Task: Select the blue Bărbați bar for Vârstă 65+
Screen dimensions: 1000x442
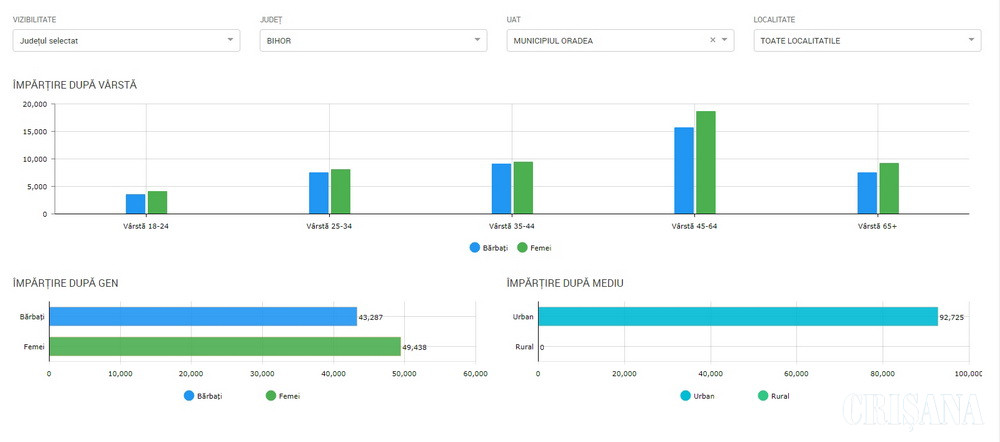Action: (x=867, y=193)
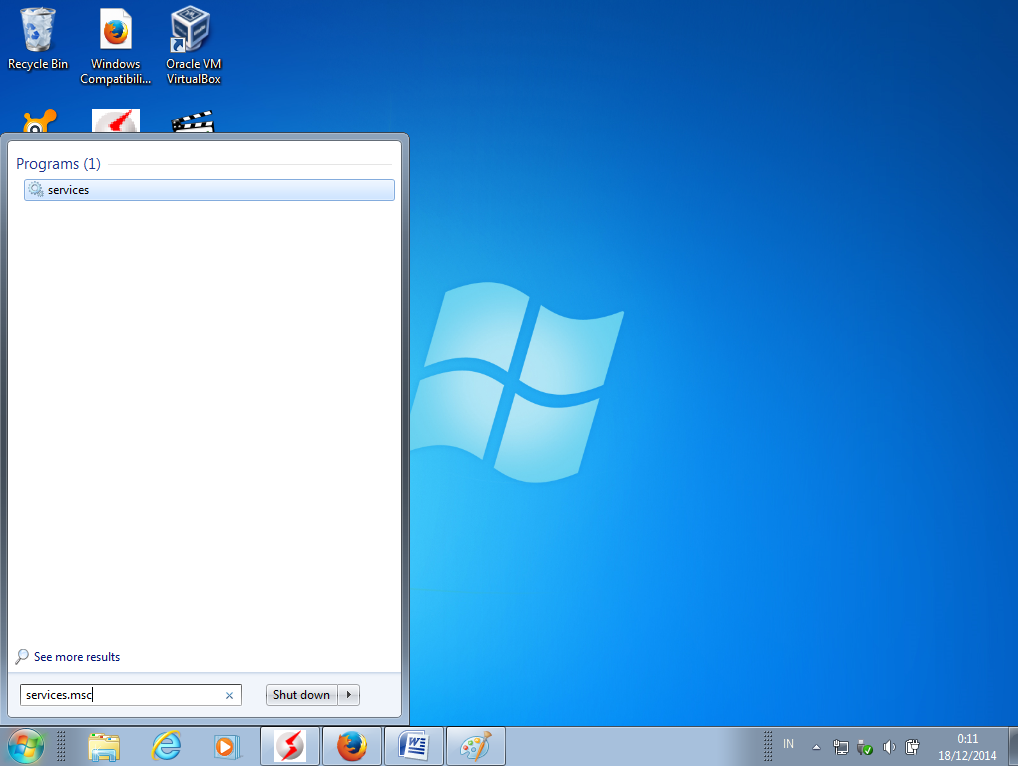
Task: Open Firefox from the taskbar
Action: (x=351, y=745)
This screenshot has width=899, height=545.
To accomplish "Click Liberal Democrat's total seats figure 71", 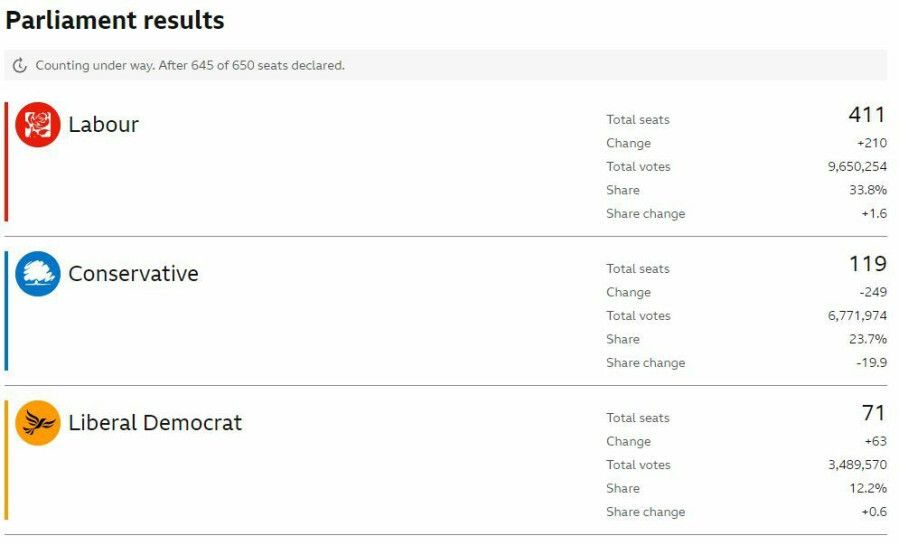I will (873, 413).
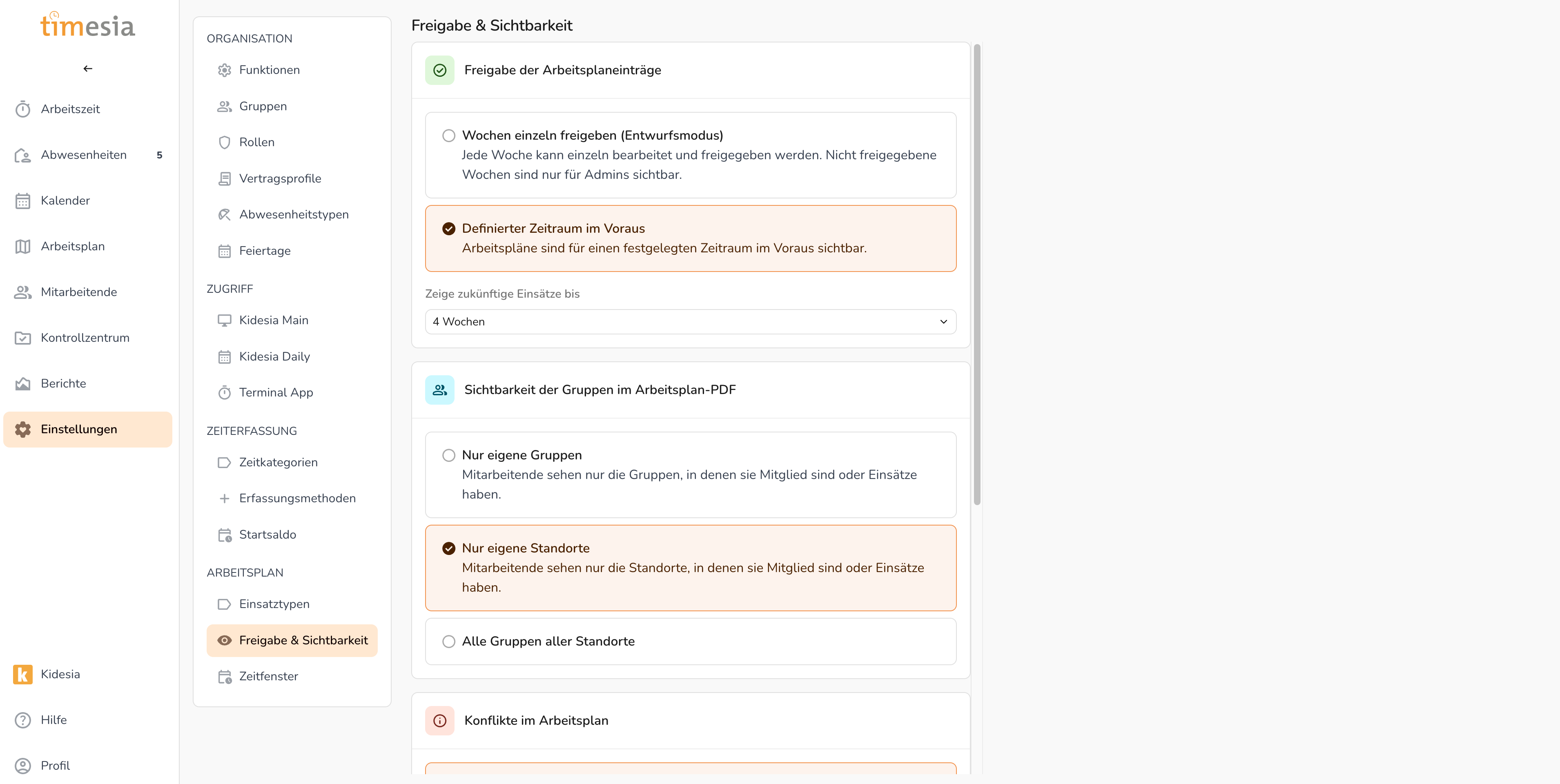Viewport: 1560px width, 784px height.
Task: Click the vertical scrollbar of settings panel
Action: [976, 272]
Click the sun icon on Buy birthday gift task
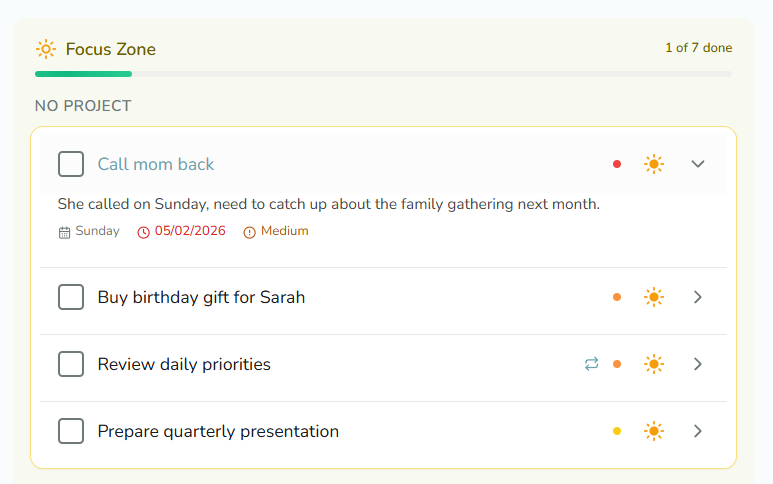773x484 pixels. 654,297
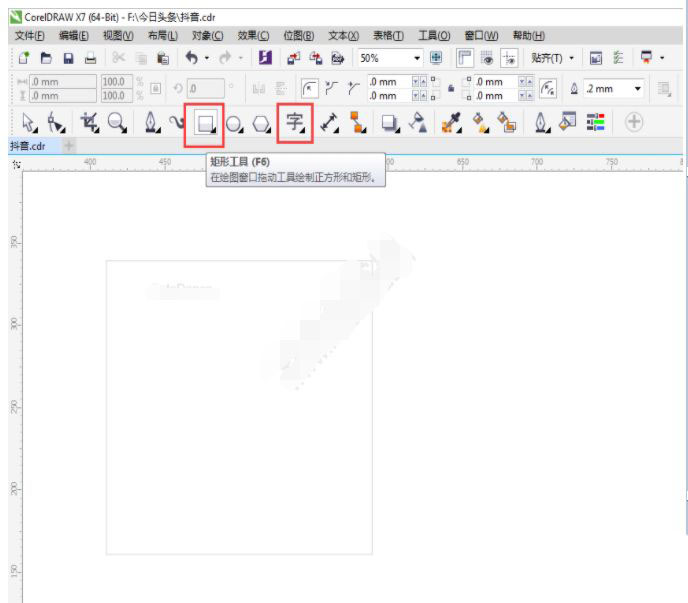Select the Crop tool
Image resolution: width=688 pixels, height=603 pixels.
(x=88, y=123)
---
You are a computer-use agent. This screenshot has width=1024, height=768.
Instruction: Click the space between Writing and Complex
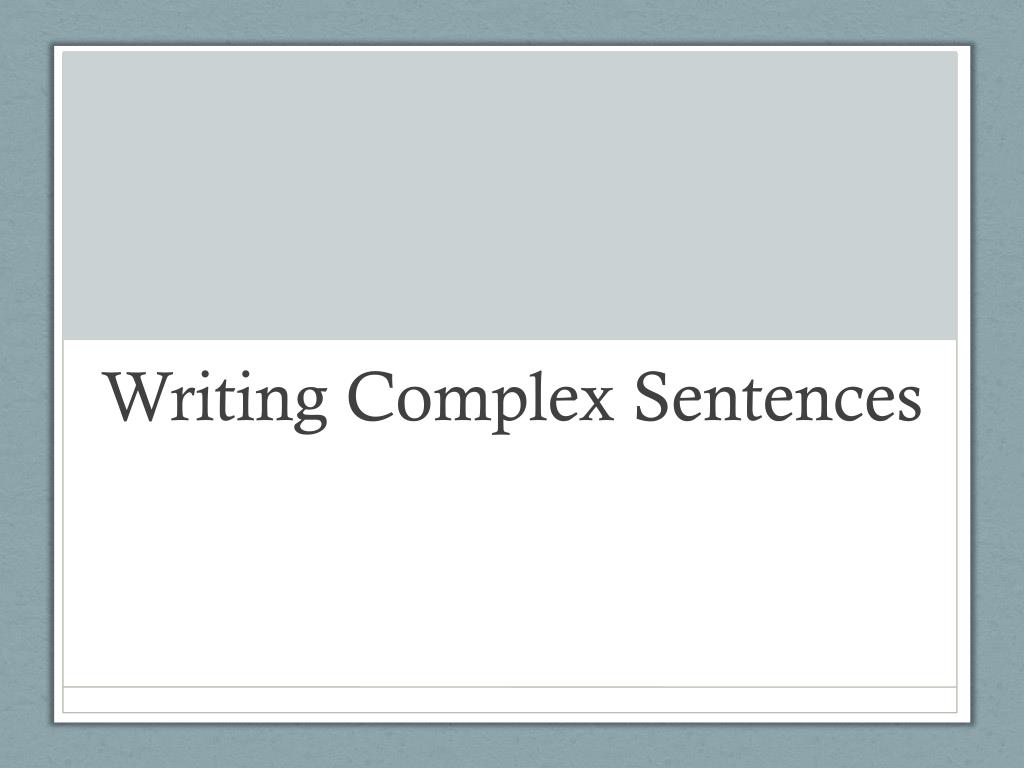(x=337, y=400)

§ Work task
Write out word for word the lines of the listing above from the line with "Task: Select the" to the line with "This screenshot has width=899, height=545.", taking in both of those lines but no pictures.

§ Solution for this problem
Task: Select the blue Bărbați bar for Vârstă 65+
Screen dimensions: 1000x442
Action: (x=867, y=193)
Task: Open Firefox from the taskbar
Action: (x=351, y=745)
This screenshot has width=899, height=545.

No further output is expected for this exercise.